*** Block opens ***

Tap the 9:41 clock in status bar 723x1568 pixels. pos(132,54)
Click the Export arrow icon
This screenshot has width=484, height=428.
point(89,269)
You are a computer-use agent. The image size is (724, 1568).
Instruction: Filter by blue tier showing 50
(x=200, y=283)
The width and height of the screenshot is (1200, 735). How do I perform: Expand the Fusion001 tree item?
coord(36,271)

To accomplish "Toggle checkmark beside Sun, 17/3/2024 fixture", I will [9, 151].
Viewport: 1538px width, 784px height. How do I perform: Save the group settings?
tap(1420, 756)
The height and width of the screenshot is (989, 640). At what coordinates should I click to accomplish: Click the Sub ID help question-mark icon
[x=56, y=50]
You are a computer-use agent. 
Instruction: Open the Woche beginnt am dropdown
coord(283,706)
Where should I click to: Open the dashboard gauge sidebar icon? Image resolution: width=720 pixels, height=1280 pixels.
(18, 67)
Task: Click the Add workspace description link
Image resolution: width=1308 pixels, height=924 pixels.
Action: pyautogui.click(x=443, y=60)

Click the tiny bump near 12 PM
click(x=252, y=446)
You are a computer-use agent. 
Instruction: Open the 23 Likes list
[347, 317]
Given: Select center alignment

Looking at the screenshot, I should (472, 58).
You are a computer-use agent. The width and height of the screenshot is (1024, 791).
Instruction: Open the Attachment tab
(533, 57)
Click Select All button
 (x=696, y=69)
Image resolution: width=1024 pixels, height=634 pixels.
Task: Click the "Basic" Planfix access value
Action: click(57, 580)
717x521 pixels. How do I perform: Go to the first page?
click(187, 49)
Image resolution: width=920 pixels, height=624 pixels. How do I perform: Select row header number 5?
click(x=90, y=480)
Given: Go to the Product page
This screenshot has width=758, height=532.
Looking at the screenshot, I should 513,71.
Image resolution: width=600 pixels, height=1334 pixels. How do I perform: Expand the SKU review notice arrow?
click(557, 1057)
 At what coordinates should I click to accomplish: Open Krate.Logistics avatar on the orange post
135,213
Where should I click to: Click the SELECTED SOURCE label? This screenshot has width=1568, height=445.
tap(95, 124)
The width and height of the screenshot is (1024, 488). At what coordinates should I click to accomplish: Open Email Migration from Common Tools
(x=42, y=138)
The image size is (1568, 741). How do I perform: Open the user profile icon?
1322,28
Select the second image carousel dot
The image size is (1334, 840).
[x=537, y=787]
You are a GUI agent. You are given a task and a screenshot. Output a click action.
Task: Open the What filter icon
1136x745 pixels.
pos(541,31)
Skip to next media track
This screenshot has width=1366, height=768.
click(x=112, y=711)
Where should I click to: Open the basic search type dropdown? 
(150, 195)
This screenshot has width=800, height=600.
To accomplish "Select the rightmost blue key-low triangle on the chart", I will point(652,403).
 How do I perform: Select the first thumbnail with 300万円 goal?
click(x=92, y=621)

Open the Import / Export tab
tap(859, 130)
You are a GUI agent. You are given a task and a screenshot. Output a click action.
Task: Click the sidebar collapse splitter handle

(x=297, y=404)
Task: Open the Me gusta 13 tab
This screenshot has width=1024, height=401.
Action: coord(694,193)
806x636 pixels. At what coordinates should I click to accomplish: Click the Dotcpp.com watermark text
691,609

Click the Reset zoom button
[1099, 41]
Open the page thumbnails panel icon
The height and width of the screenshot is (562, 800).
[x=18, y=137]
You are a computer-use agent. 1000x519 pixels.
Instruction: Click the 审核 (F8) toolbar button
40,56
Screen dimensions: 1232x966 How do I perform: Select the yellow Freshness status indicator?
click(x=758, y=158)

*** Block closes ***

- **Problem requirements**: Would you write out the whole listing word for word?

- **Task result**:
Tap the 9:41 clock in status bar 723x1568 pixels. pos(132,54)
Click the Export arrow icon
This screenshot has width=484, height=428.
point(89,269)
You are a computer-use agent. The image size is (724, 1568).
Instruction: Filter by blue tier showing 50
(x=200, y=283)
The width and height of the screenshot is (1200, 735). How do I perform: Expand the Fusion001 tree item?
coord(36,271)

To accomplish "Toggle checkmark beside Sun, 17/3/2024 fixture", I will [9, 151].
Viewport: 1538px width, 784px height. How do I perform: Save the group settings?
tap(1420, 756)
The height and width of the screenshot is (989, 640). At what coordinates should I click to accomplish: Click the Sub ID help question-mark icon
[x=56, y=50]
You are a computer-use agent. 
Instruction: Open the Woche beginnt am dropdown
coord(283,706)
Where should I click to: Open the dashboard gauge sidebar icon? Image resolution: width=720 pixels, height=1280 pixels.
(18, 67)
Task: Click the Add workspace description link
Image resolution: width=1308 pixels, height=924 pixels.
Action: pyautogui.click(x=443, y=60)

Click the tiny bump near 12 PM
click(x=252, y=446)
You are a computer-use agent. 
Instruction: Open the 23 Likes list
[347, 317]
Given: Select center alignment

Looking at the screenshot, I should (472, 58).
You are a computer-use agent. The width and height of the screenshot is (1024, 791).
Instruction: Open the Attachment tab
(533, 57)
Click Select All button
 (x=696, y=69)
Image resolution: width=1024 pixels, height=634 pixels.
Task: Click the "Basic" Planfix access value
Action: click(57, 580)
717x521 pixels. How do I perform: Go to the first page?
click(187, 49)
Image resolution: width=920 pixels, height=624 pixels. How do I perform: Select row header number 5?
click(x=90, y=480)
Given: Go to the Product page
This screenshot has width=758, height=532.
Looking at the screenshot, I should 513,71.
Image resolution: width=600 pixels, height=1334 pixels. How do I perform: Expand the SKU review notice arrow?
click(557, 1057)
 At what coordinates should I click to accomplish: Open Krate.Logistics avatar on the orange post
135,213
Where should I click to: Click the SELECTED SOURCE label? This screenshot has width=1568, height=445.
tap(95, 124)
The width and height of the screenshot is (1024, 488). At what coordinates should I click to accomplish: Open Email Migration from Common Tools
(x=42, y=138)
The image size is (1568, 741). How do I perform: Open the user profile icon?
1322,28
Select the second image carousel dot
The image size is (1334, 840).
[x=537, y=787]
You are a GUI agent. You are given a task and a screenshot. Output a click action.
Task: Open the What filter icon
1136x745 pixels.
pos(541,31)
Skip to next media track
This screenshot has width=1366, height=768.
click(x=112, y=711)
Where should I click to: Open the basic search type dropdown? 
(150, 195)
This screenshot has width=800, height=600.
To accomplish "Select the rightmost blue key-low triangle on the chart", I will point(652,403).
 How do I perform: Select the first thumbnail with 300万円 goal?
click(x=92, y=621)

Open the Import / Export tab
tap(859, 130)
You are a GUI agent. You are given a task and a screenshot. Output a click action.
Task: Click the sidebar collapse splitter handle

(x=297, y=404)
Task: Open the Me gusta 13 tab
This screenshot has width=1024, height=401.
Action: coord(694,193)
806x636 pixels. At what coordinates should I click to accomplish: Click the Dotcpp.com watermark text
691,609

Click the Reset zoom button
[1099, 41]
Open the page thumbnails panel icon
The height and width of the screenshot is (562, 800).
[x=18, y=137]
You are a computer-use agent. 1000x519 pixels.
Instruction: Click the 审核 (F8) toolbar button
40,56
Screen dimensions: 1232x966 How do I perform: Select the yellow Freshness status indicator?
click(x=758, y=158)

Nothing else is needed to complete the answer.